Mesoscale Traffic Forecasting for Real-Time Bottleneck and Shockwave
Prediction
- URL: http://arxiv.org/abs/2402.05663v2
- Date: Mon, 4 Mar 2024 12:01:53 GMT
- Title: Mesoscale Traffic Forecasting for Real-Time Bottleneck and Shockwave
Prediction
- Authors: Raphael Chekroun, Han Wang, Jonathan Lee, Marin Toromanoff, Sascha
Hornauer, Fabien Moutarde, Maria Laura Delle Monache
- Abstract summary: We introduce the SA-LSTM, a deep forecasting method integrating Self-Attention (SA) on the spatial dimension with Long Short-Term Memory (LSTM)

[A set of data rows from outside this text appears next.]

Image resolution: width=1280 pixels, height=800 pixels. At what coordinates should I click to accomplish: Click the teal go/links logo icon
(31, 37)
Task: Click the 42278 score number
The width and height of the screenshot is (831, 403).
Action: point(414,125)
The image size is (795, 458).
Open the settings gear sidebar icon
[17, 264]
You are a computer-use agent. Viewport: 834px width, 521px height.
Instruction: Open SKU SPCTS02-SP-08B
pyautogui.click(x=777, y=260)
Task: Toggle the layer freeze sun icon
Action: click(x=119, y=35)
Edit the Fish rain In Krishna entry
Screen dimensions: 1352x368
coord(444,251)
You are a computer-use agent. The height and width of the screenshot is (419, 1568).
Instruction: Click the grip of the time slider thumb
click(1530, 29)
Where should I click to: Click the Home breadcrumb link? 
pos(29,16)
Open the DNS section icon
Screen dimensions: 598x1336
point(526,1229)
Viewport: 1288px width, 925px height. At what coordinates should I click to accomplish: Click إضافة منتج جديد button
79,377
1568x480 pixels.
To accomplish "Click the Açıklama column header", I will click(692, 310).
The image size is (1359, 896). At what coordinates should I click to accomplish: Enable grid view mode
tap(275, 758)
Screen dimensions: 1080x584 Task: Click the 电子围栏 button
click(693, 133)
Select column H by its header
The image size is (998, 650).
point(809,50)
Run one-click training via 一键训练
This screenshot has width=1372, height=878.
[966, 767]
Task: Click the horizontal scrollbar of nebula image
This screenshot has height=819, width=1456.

We extend this approach to multi-step forecasting with the n-step SA-LSTM, which outperforms traditional multi-step forecasting methods in the trade-off between short-term and long-term predictions.
- Score: 9.606555361712116
- License: http://creativecommons.org/licenses/by-sa/4.0/
- Abstract: Accurate real-time traffic state forecasting plays a pivotal role in traffic
control research. In particular, the CIRCLES consortium project necessitates
predictive techniques to mitigate the impact of data source delays. After the
success of the MegaVanderTest experiment, this paper aims at overcoming the
current system limitations and develop a more suited approach to improve the
real-time traffic state estimation for the next iterations of the experiment.
In this paper, we introduce the SA-LSTM, a deep forecasting method integrating
Self-Attention (SA) on the spatial dimension with Long Short-Term Memory (LSTM)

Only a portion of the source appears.